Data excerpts
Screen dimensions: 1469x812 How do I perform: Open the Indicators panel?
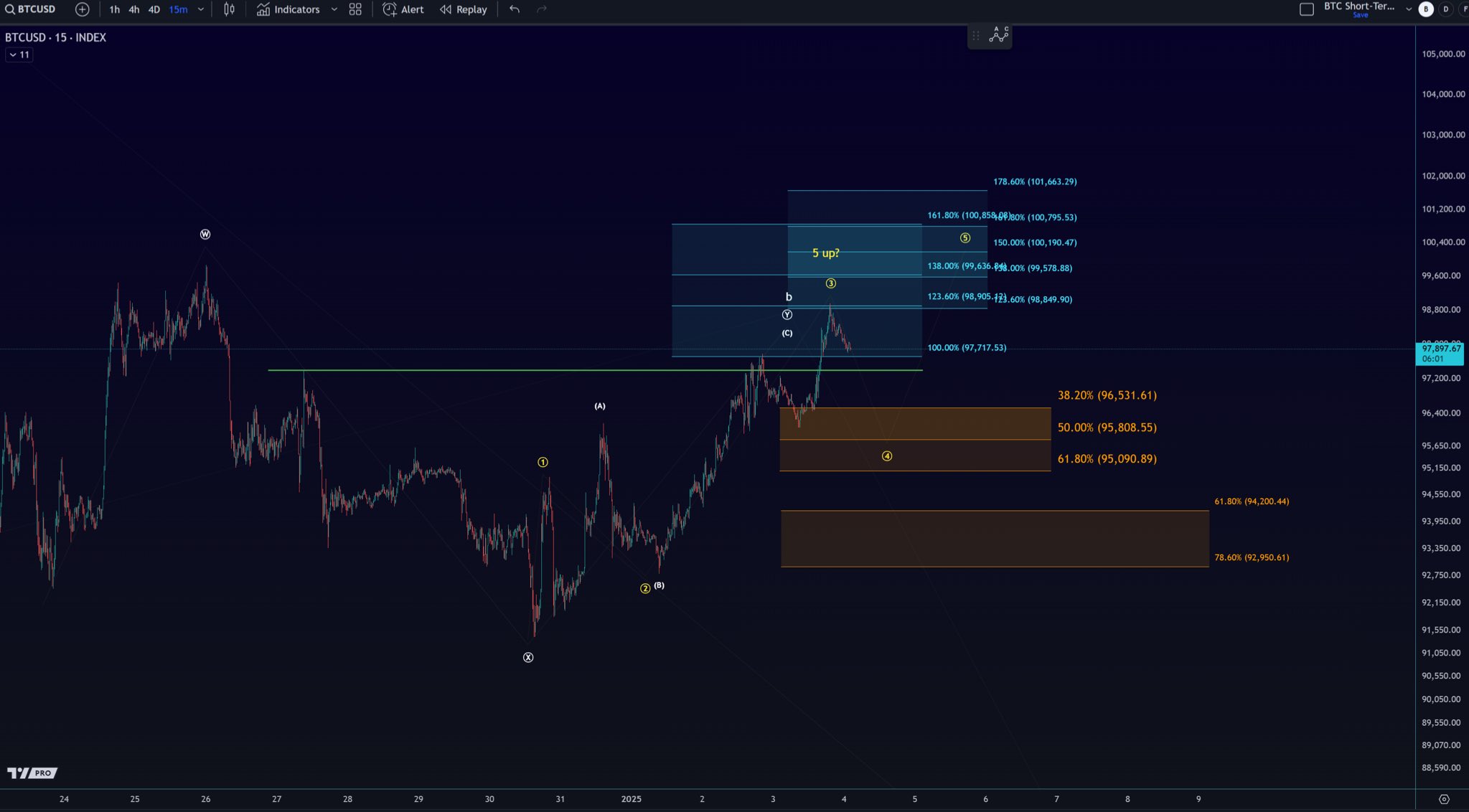coord(288,9)
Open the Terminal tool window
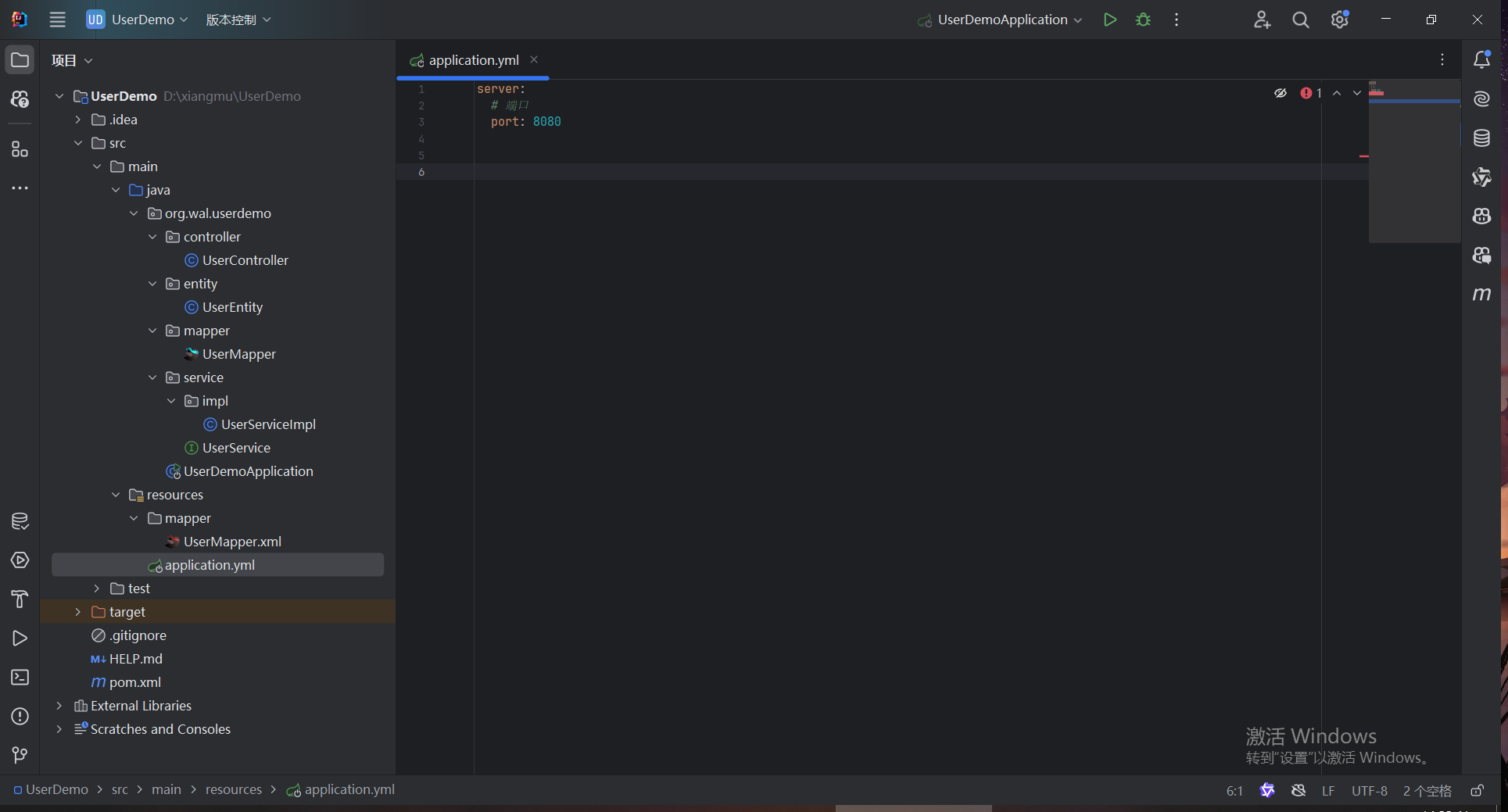 pyautogui.click(x=20, y=677)
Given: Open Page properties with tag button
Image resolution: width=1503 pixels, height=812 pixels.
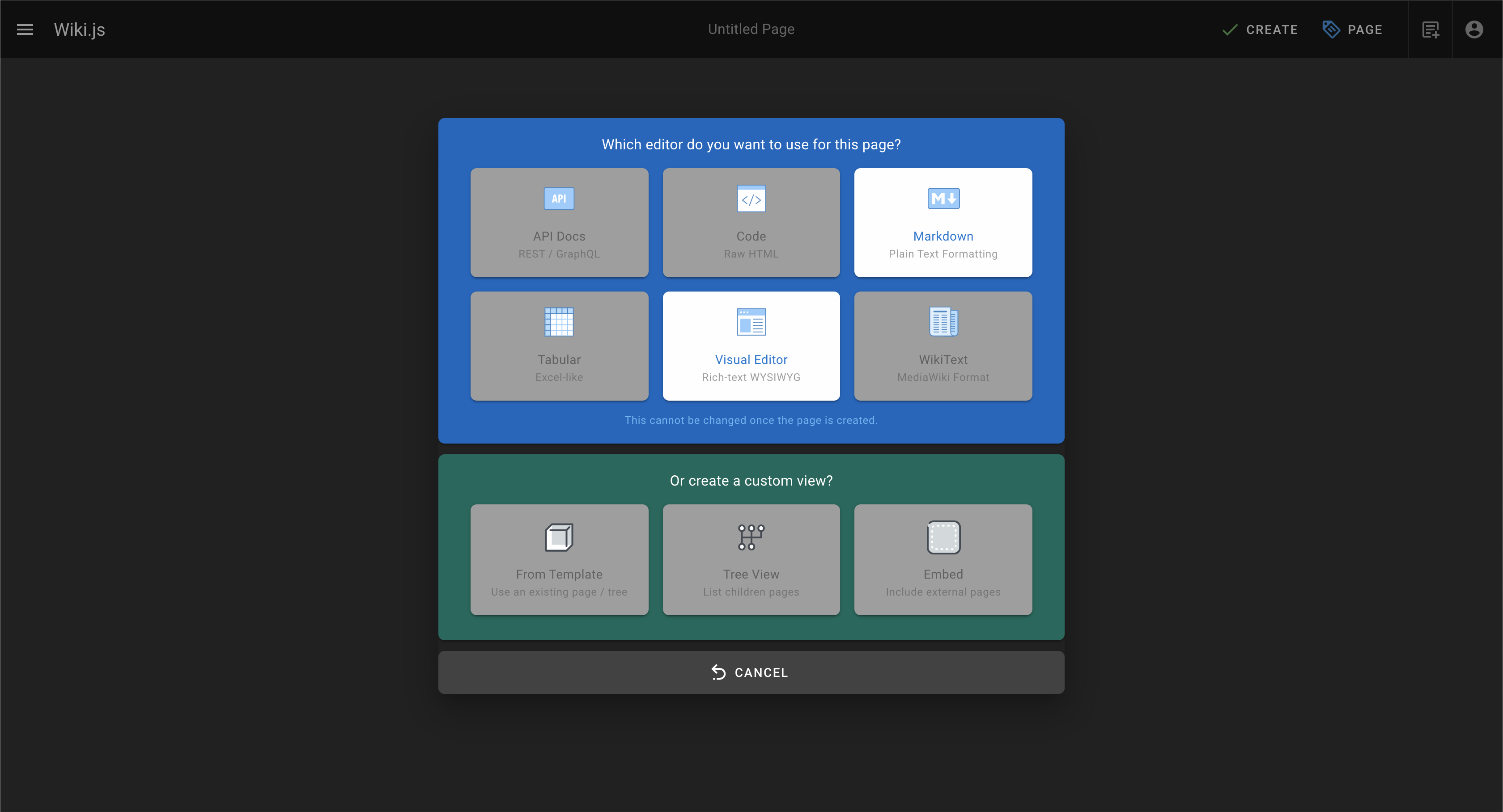Looking at the screenshot, I should point(1352,29).
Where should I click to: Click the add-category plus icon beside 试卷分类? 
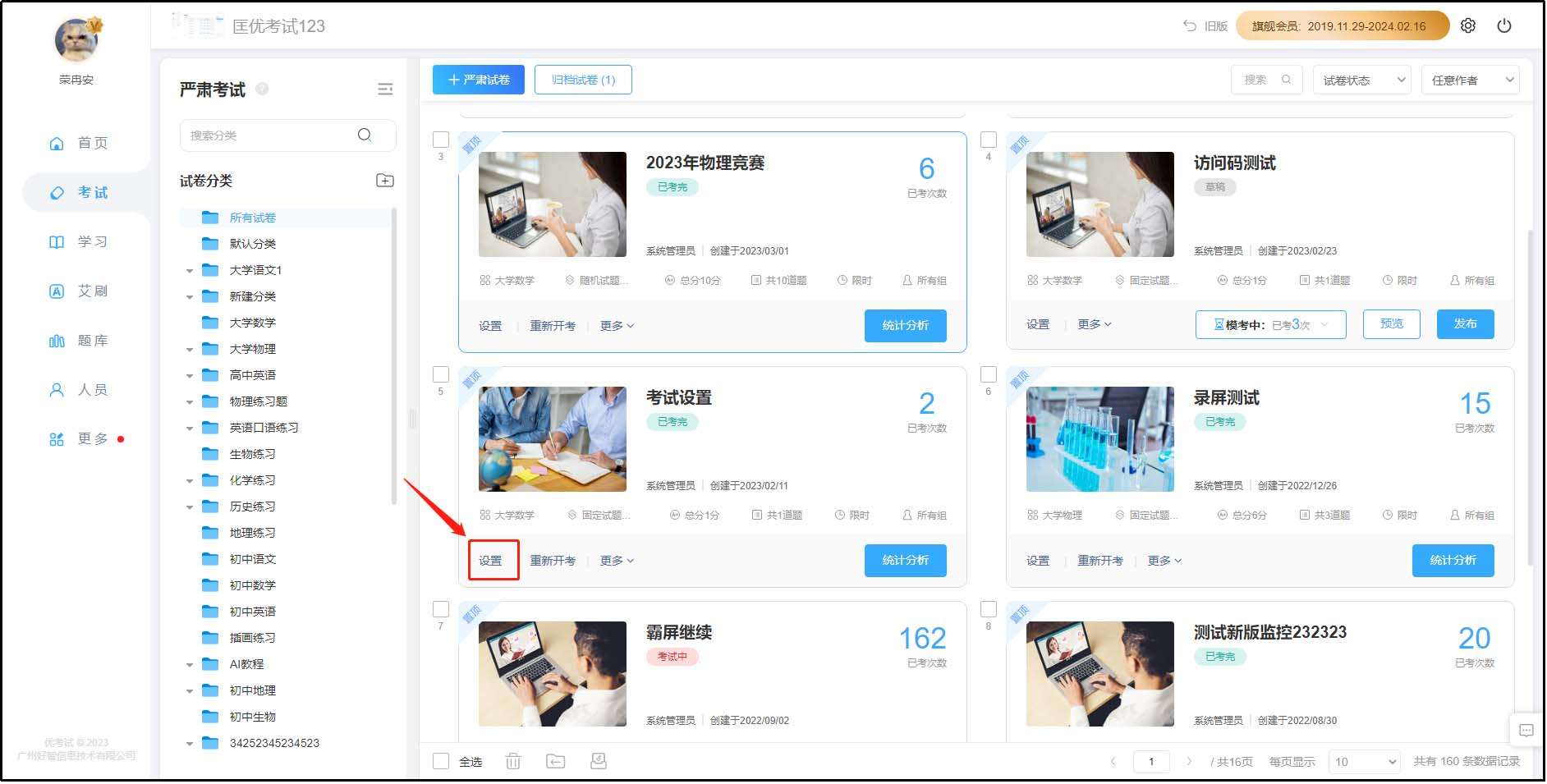coord(383,180)
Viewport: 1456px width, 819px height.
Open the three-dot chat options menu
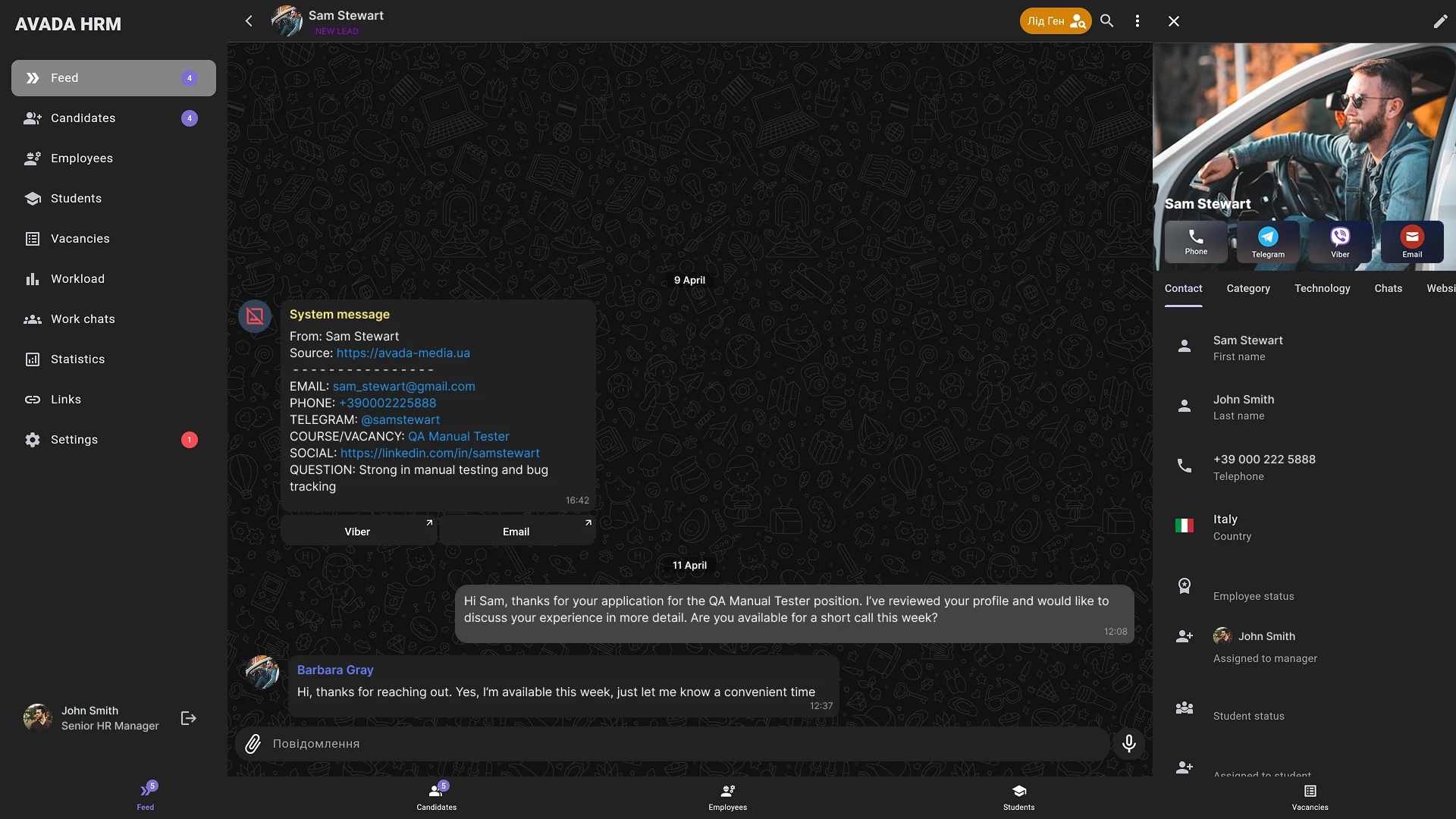[1137, 21]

**Your objective:**
Copy every entry exactly, leaving out the pictures.

**Solution to the problem:**
Screen dimensions: 1469x812 How do I perform: Open the Indicators panel?
coord(288,9)
Open the Terminal tool window
 pyautogui.click(x=20, y=677)
Given: Open Page properties with tag button
Image resolution: width=1503 pixels, height=812 pixels.
Looking at the screenshot, I should point(1352,29).
Where should I click to: Click the add-category plus icon beside 试卷分类? 
coord(383,180)
Viewport: 1456px width, 819px height.
Open the three-dot chat options menu
[1137, 21]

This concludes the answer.